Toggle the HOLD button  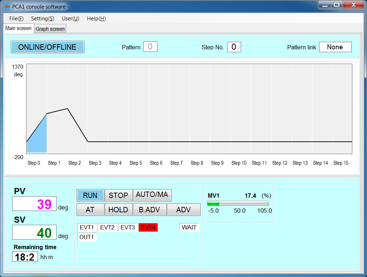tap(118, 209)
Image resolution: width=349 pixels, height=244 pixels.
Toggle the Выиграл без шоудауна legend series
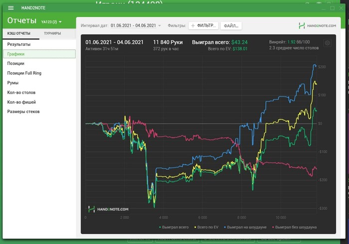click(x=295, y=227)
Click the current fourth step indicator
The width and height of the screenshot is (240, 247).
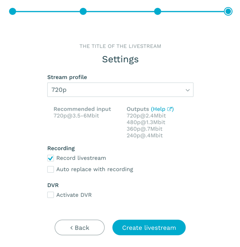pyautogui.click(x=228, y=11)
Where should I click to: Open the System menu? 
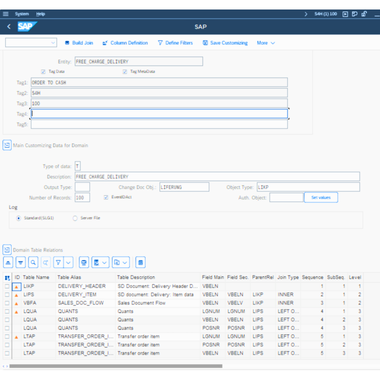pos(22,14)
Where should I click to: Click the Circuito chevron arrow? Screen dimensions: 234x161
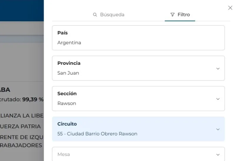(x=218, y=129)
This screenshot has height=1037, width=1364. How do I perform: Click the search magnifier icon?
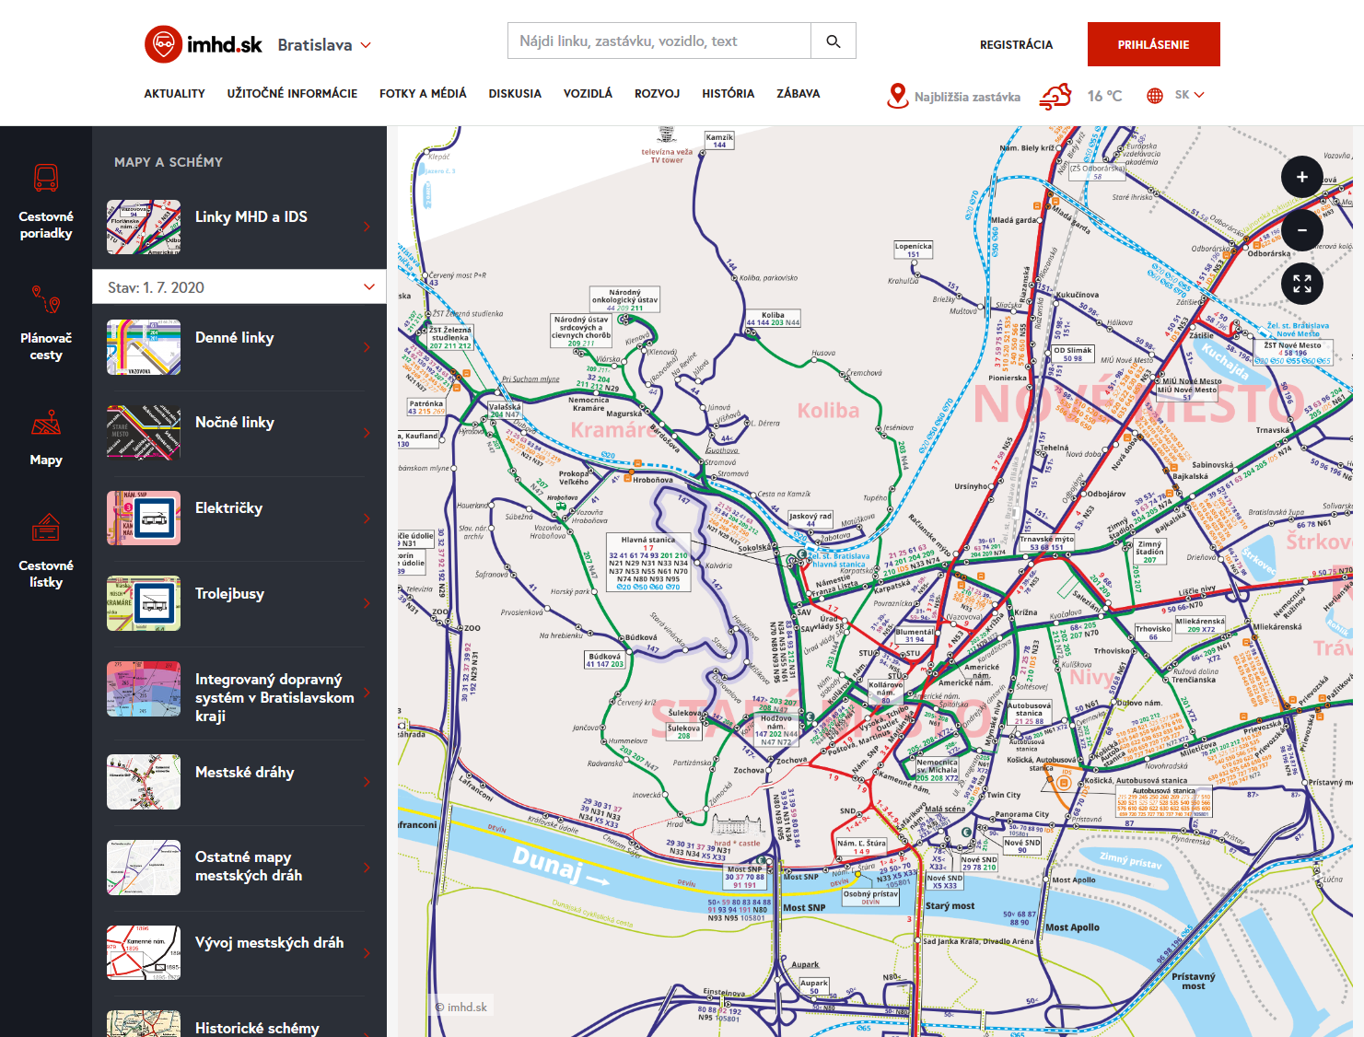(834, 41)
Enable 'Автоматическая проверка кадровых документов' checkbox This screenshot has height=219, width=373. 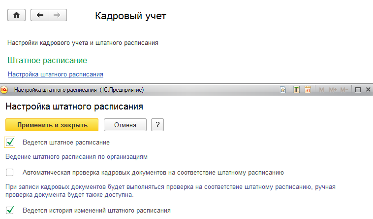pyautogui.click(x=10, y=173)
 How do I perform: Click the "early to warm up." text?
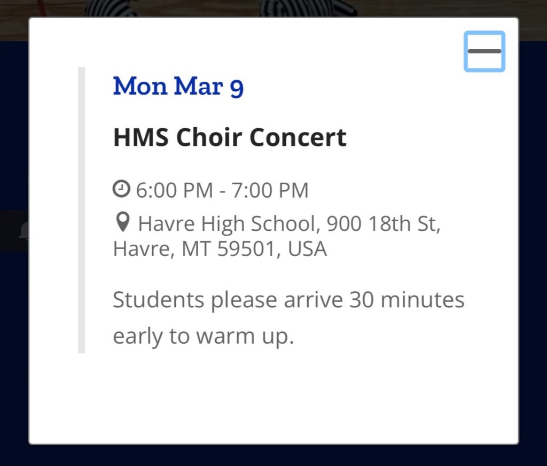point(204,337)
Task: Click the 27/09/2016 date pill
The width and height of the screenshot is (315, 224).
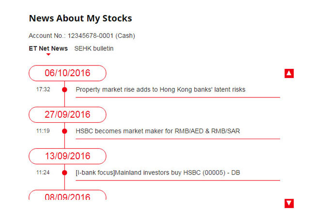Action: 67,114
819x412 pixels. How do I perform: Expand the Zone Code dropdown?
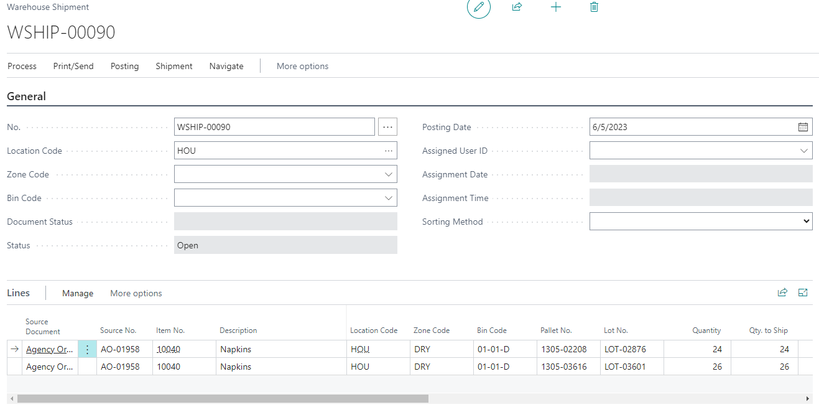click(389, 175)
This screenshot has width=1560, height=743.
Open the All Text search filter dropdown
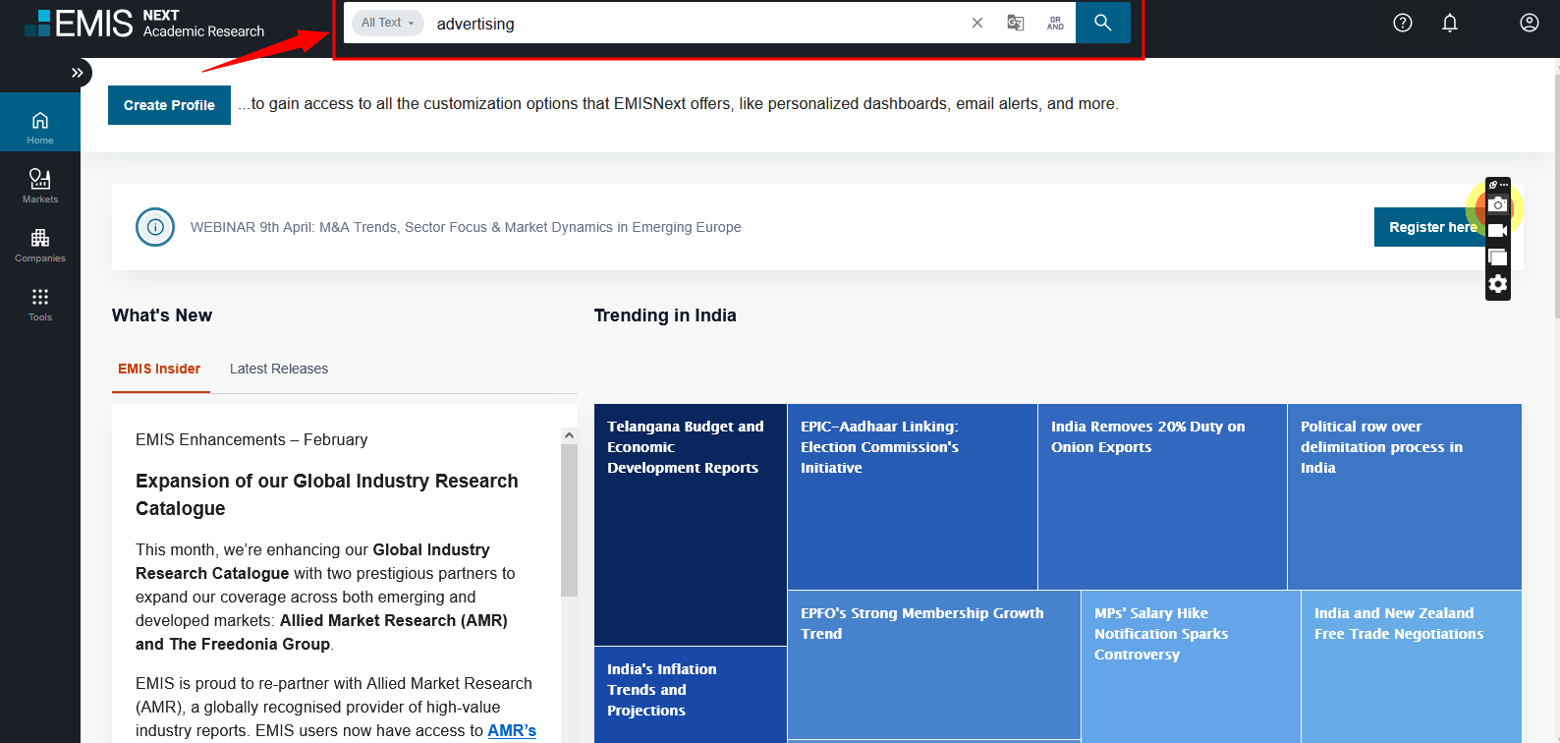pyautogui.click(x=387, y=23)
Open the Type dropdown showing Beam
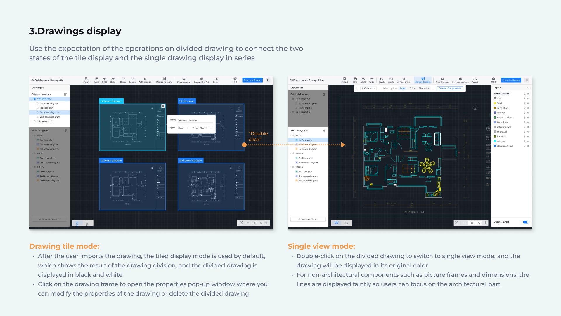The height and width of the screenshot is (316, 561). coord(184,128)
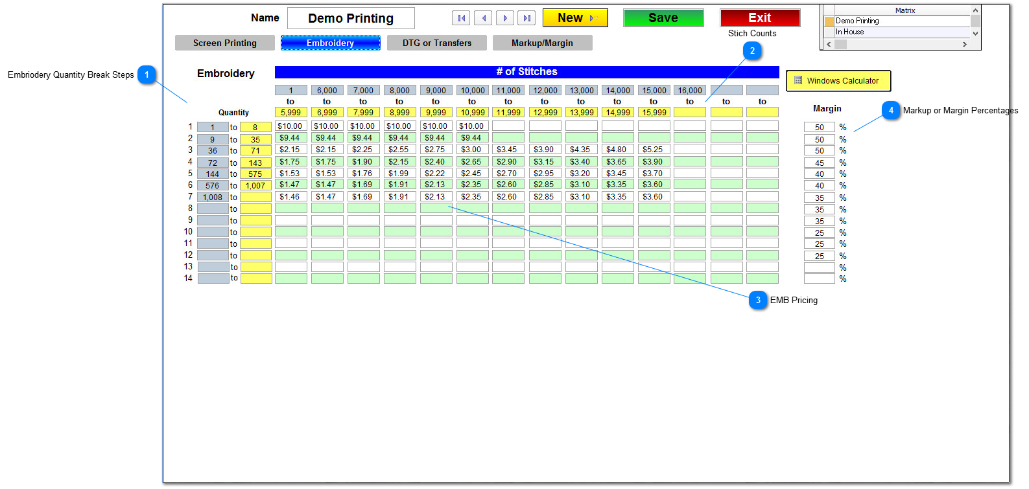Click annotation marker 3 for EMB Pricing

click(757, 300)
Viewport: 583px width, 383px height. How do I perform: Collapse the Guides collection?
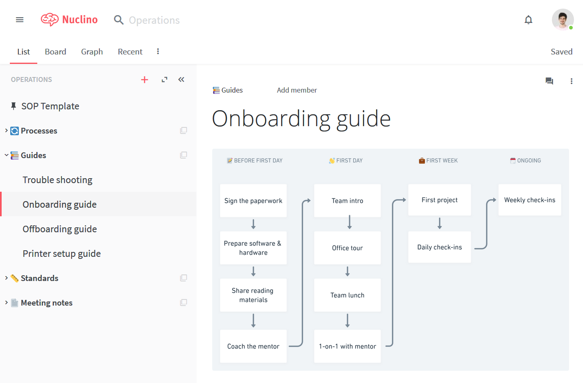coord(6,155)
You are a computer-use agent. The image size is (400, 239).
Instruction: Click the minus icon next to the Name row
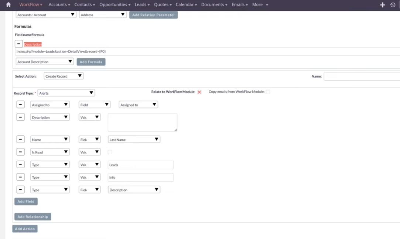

____

- GIVEN EXERCISE: Can you update the listing from the line with "Viewport: 583px width, 383px" through the end of the listing by putting "Layers" in place of "Guides", keeping everything else the same and leaving out the pictures?

- TASK SOLUTION:
Viewport: 583px width, 383px height. How do I perform: Collapse the Layers collection?
coord(6,155)
You are a computer-use agent. The image size is (400, 239).
Instruction: Click the minus icon next to the Name row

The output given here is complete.